L’effondrement des taux de fret rend de moins en moins viable l’exploitation de navires affrétés à des taux historiquement élevés, a fortiori pour ceux qui se sont lancés dans le trafic Est-Ouest de manière opportuniste en 2021 (cf. pages 32-33).

« Le nombre de cas où les affréteurs restituent par anticipation est en augmentation », confirme Alphaliner, mentionnant le cas de MPC Container Ships, qui a accepté de reprendre de façon anticipée deux de ses petits porte-conteneurs (2 700-2 800 EVP), les Carpathia et AS Carlotta, moyennant une compensation financière (non communiquée). Les deux navires avaient été fixés par la compagnie maritime américaine Pasha Hawai au prix de 42 000 $/j pour des périodes de 36 mois jusqu’en 2025.

Pour la petite histoire, ils avaient été contractés pour le compte du grossiste américain Costco, le premier des puissants détaillants américains (Walmart, Home Depot, Target, Ashley…) qui, au plus fort de la pandémie, s’étaient mis à affréter des navires pour sécuriser leurs stocks dans un contexte de boom inédit de la demande outre-Atlantique. Les compagnies ne pouvaient plus garantir espaces à bord et livraisons à temps faute de navires, exploités à pleine capacité ou immobilisés au large, et de conteneurs bloqués sur les quais.

Le géant américain a annoncé qu’il avait provisionné 93 M$ pour limiter ses frais d’affrètement.

Premières victimes

La situation a déjà fait ses premières victimes. Allseas, confrontée à un manque de liquidités, s’est retrouvée pour ces mêmes raisons sous administration judiciaire. La compagnie britannique, qui s’est aventurée à la faveur de la crise sur les grandes lignes avec un service Chine-Europe lancé en 2021, a été contrainte d’abandonner l’ensemble de sa flotte de cinq navires loués à grands frais.
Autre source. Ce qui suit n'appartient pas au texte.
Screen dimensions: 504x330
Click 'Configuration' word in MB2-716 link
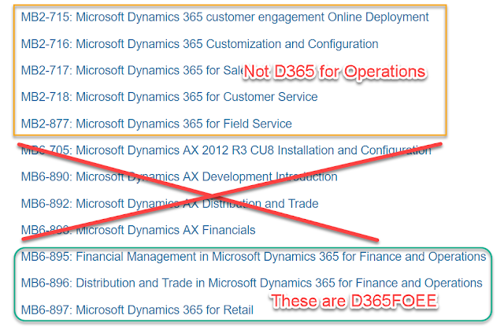click(343, 44)
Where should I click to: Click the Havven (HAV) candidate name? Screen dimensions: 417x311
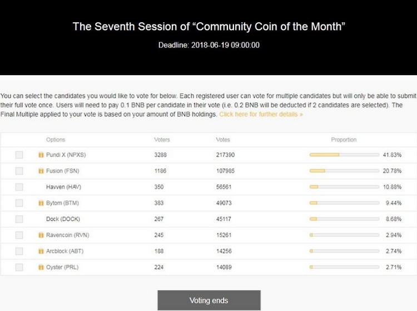[63, 187]
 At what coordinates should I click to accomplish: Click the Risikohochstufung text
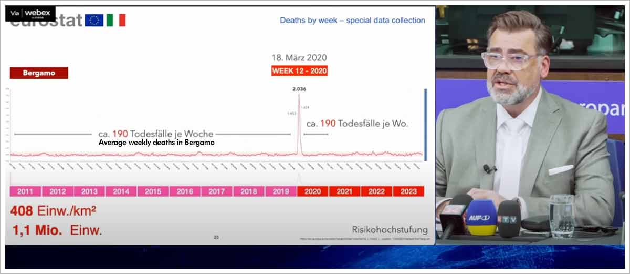(390, 229)
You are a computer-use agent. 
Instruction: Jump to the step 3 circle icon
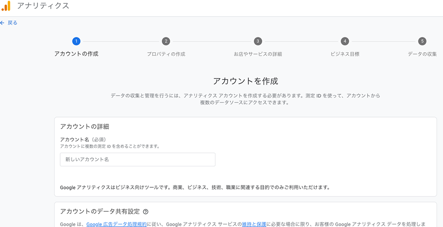258,41
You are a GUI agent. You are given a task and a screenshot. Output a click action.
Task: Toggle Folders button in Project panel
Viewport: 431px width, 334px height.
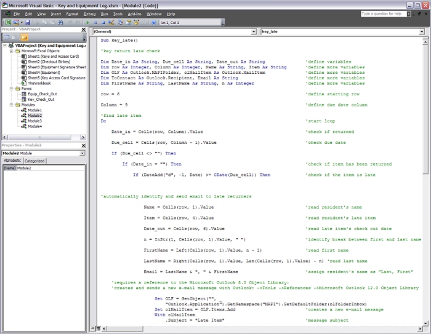pos(25,37)
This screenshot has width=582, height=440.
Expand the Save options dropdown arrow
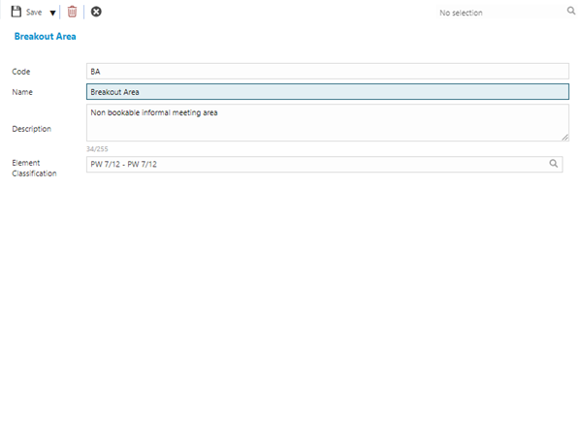52,13
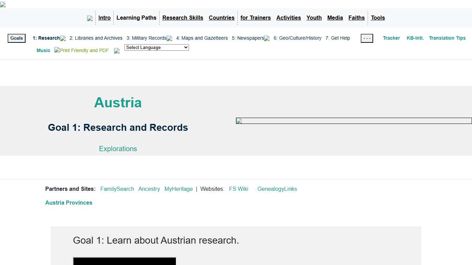This screenshot has width=472, height=265.
Task: Click the image icon before the Intro tab
Action: (x=90, y=18)
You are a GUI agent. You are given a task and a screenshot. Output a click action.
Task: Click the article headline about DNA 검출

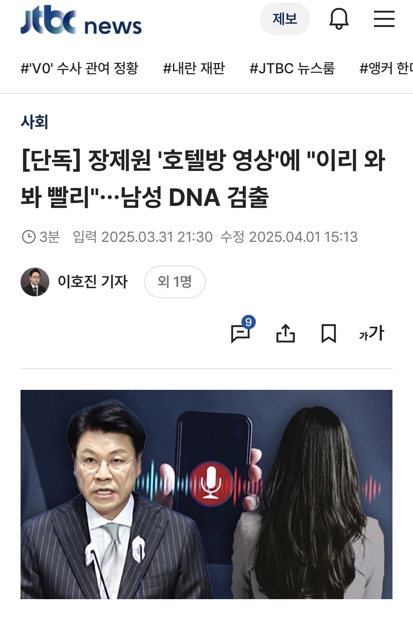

La restitution anticipée de navires n’est pas courante, indiquent les opérateurs. Elle est en général motivée par de graves difficultés financières de l’affréteur, restructuration ou dépôt de bilan. Allseas n’est cependant pas un cas isolé. Le transporteur intra-asiatique chinois, CULines, première société à avoir affiché ses ambitions sur le trade Est-Ouest, d’abord en opérations ad hoc avant d’étendre ses activités à la route transpacifique et à l’Asie-Europe et de commander des navires, est aujourd’hui contrainte de reconsidérer son pavillon. « Pour arrêter les pertes dès que possible », fait-elle valoir. « Elle devra payer 67 M$ pour mettre fin à l’accord et compenser la résiliation anticipée de l’affrètement de douze panamax de 4 300 à 4 700 EVP qu’Antong affrétait à CULines à un tarif déclaré de 52 000 $/j », a confirmé Alphaliner.

CULines, qui a connu une croissance fulgurante, passant en deux ans du 95e au 20e rang du classement mondial des compagnies de la ligne régulière, s’était associée à Antong Holdings pour coopérer sur les lignes « majesté ». Le contrat avait été prolongé au début de l’année 2022 jusqu’au 31 mars 2025.